Avalere, a health policy research firm, estimated that the measure pushed by Collins and Nelson would have reduced 2019 premiums by 4 percent and increased enrollment in Affordable Care Act plans by 180,000. Not surprisingly, the bill had the strong support of the health insurance industry.
Although the Senate bills had considerable bipartisan support, there was significant opposition too. “This bailout approach is wrong and should be abandoned,” a report published last month by the conservative Heritage Foundation said. “It is fiscally imprudent and unnecessary.” It is the ACA’s “radical regulatory overreach,” that has caused chaos in the health insurance market, the report says.
At the same time, many left-leaning analysts say public reinsurance is yet another cumbersome solution to a fractured health care system that should be replaced by a single-payer model.
The Affordable Care Act set up a federal reinsurance pool to compensate insurers for taking on high-risk beneficiaries (who, under ACA provisions, could not be charged higher premiums than anyone else). The law set aside $20 billion, funded largely by a tax on insurers, for the years 2014 through 2016. After that, the pool disappeared, and the determination of congressional Republicans to repeal the ACA made renewal of the program a political impossibility.
States that want to establish their own reinsurance pools with some federal money must apply for a waiver from the U.S. Department of Health and Human Services to depart from some provisions of the ACA while still providing comprehensive, affordable health coverage.
In their applications to create reinsurance pools, states have argued that by reducing premiums, they will save the federal government money because it will have to pay less in tax credits for low-income policyholders.
Alaska created its reinsurance pool with $55 million from a tax on insurers, but it subsequently applied for and received a federal waiver, which is expected to bring in about $58 million in federal money. The state is hoping that because its individual insurance market is so small – about 23,000 people – the federal contribution will negate the need for it to put state money into the pool.
Oregon has committed $1.1 billion in state money, also raised through a tax on insurers, over 10 years and is hoping to receive $356 million in federal money during that period.
In February Wisconsin enacted a $200 million law that, should the federal government grant a waiver, will funnel $30 million to $50 million in state money into a reinsurance pool with the federal government picking up the rest. Democrats joined Republicans in favor of the bill in both houses. The main opposition came from the progressive group, Citizen Action of Wisconsin, which called the reinsurance plan a bailout for insurance companies.
In Colorado, an early analysis projected that if the state had spent $177 million to create a reinsurance pool in 2018 and received $119 million in federal money, premiums would have declined by 21 percent. Colorado lawmakers are working on a reinsurance pool proposal.

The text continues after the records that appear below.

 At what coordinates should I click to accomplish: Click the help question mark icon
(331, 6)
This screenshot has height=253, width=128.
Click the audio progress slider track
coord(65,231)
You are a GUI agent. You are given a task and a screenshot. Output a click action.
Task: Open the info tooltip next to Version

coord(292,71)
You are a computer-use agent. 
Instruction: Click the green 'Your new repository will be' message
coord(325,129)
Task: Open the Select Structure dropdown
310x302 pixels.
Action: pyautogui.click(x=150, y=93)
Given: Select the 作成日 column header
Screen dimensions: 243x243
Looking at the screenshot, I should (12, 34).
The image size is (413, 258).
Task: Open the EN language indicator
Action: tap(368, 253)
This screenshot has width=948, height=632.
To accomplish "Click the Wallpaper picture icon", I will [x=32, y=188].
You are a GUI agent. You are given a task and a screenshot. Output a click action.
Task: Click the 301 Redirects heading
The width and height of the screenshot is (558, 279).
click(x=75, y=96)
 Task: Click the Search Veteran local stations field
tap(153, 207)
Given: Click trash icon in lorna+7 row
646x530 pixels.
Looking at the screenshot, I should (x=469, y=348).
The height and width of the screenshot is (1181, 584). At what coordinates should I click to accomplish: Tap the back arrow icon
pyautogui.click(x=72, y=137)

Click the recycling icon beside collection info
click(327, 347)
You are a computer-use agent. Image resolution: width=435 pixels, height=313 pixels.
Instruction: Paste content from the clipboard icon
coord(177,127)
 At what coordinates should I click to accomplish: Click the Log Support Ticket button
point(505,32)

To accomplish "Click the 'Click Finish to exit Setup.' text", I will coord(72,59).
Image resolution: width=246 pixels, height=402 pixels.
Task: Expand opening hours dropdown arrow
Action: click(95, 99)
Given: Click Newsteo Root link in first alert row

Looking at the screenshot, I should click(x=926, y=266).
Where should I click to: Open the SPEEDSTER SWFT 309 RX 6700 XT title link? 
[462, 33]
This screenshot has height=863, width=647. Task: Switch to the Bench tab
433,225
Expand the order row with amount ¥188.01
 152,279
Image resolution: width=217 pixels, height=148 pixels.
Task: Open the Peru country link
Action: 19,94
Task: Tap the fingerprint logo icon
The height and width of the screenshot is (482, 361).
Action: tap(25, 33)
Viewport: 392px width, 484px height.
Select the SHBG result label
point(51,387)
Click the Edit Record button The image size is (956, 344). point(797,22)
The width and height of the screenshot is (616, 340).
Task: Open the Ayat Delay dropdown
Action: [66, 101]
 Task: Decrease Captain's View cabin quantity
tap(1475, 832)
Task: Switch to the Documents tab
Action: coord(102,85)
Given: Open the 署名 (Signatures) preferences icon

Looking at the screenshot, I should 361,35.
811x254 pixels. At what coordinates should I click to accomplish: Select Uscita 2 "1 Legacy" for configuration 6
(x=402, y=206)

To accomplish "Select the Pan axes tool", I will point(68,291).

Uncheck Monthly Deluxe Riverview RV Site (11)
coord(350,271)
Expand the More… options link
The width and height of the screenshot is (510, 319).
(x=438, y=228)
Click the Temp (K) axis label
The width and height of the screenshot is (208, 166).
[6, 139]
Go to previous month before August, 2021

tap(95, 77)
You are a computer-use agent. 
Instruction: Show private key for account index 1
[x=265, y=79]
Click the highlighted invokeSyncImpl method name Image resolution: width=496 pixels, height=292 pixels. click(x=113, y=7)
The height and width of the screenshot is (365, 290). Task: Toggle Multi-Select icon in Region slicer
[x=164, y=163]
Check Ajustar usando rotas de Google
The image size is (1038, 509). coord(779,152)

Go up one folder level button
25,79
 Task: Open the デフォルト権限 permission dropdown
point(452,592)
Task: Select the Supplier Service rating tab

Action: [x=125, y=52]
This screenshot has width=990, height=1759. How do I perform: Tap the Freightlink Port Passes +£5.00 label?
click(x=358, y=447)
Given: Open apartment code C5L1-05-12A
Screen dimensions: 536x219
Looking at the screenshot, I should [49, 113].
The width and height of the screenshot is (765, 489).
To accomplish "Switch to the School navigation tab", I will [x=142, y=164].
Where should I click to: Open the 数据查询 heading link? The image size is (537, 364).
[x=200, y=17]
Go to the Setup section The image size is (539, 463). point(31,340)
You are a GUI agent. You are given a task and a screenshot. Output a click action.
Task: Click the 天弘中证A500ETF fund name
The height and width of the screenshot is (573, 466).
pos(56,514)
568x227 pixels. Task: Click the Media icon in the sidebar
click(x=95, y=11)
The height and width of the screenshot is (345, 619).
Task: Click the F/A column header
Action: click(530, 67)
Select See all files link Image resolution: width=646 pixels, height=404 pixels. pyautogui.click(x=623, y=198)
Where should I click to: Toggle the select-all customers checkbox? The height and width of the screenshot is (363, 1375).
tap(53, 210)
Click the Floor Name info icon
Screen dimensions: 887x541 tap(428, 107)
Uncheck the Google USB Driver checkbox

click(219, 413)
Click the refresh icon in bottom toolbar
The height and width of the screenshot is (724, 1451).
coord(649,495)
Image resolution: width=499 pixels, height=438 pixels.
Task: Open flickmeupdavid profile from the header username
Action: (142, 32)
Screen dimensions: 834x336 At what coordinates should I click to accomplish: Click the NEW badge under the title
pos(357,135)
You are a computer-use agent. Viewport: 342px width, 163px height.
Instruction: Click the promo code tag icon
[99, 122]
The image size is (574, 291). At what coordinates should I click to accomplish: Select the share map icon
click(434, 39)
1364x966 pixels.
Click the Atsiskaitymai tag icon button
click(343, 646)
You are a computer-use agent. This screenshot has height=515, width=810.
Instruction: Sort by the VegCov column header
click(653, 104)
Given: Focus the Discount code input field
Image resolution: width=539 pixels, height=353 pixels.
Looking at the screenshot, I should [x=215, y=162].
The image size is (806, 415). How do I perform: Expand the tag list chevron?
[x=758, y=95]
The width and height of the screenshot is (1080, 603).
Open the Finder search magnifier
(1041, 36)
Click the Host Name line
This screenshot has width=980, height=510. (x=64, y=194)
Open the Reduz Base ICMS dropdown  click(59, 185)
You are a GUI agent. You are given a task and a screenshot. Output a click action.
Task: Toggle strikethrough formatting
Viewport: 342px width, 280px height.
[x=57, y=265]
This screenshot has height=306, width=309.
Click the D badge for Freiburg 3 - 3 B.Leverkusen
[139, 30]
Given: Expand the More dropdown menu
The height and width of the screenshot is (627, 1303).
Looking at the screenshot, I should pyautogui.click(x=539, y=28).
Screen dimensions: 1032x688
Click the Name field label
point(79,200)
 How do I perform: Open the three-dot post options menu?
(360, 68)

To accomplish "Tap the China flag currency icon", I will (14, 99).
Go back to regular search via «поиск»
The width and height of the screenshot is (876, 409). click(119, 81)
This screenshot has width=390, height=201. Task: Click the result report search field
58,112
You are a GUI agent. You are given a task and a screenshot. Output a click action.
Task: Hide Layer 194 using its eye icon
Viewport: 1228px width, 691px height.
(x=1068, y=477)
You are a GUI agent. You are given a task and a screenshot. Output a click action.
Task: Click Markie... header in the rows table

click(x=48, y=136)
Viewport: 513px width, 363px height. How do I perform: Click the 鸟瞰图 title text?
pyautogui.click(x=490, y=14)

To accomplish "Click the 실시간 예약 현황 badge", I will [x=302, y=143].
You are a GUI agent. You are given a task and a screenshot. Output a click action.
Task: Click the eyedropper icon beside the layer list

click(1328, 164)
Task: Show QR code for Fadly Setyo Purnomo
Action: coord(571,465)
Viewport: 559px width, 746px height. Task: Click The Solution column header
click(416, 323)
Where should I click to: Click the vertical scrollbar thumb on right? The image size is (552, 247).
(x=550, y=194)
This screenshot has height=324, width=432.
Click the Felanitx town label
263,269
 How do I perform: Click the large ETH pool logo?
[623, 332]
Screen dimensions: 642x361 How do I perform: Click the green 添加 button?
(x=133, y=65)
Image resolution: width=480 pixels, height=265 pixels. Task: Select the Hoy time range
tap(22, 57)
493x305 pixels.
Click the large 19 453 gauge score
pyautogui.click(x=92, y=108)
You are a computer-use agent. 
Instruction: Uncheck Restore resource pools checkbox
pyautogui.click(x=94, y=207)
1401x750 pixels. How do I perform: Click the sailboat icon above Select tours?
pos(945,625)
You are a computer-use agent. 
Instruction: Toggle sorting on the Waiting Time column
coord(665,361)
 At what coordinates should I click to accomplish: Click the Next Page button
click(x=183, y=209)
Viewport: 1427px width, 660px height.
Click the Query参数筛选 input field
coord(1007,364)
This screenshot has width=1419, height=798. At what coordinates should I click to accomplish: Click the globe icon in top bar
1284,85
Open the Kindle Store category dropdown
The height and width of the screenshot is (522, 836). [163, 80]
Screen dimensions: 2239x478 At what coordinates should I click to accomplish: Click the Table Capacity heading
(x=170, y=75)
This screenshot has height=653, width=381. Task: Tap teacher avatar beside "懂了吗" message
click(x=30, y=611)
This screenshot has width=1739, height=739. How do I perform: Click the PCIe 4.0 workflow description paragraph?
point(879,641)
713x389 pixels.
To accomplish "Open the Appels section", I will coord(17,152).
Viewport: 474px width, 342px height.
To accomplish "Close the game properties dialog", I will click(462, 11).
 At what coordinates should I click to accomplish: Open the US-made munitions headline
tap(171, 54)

But some financially strapped states simply don’t have the money to set up reinsurance pools. In 2018, Minnesota’s pool will total $271 million: $140 million in state money and $131 million in federal dollars. Minnesota had to provide all the money upfront, and the federal government will pay its share during the course of the year
Not all states can afford to do that, said Sarah Lueck, a senior policy analyst with the Center for Budget and Policy Priorities, a nonpartisan research and policy institute in Washington.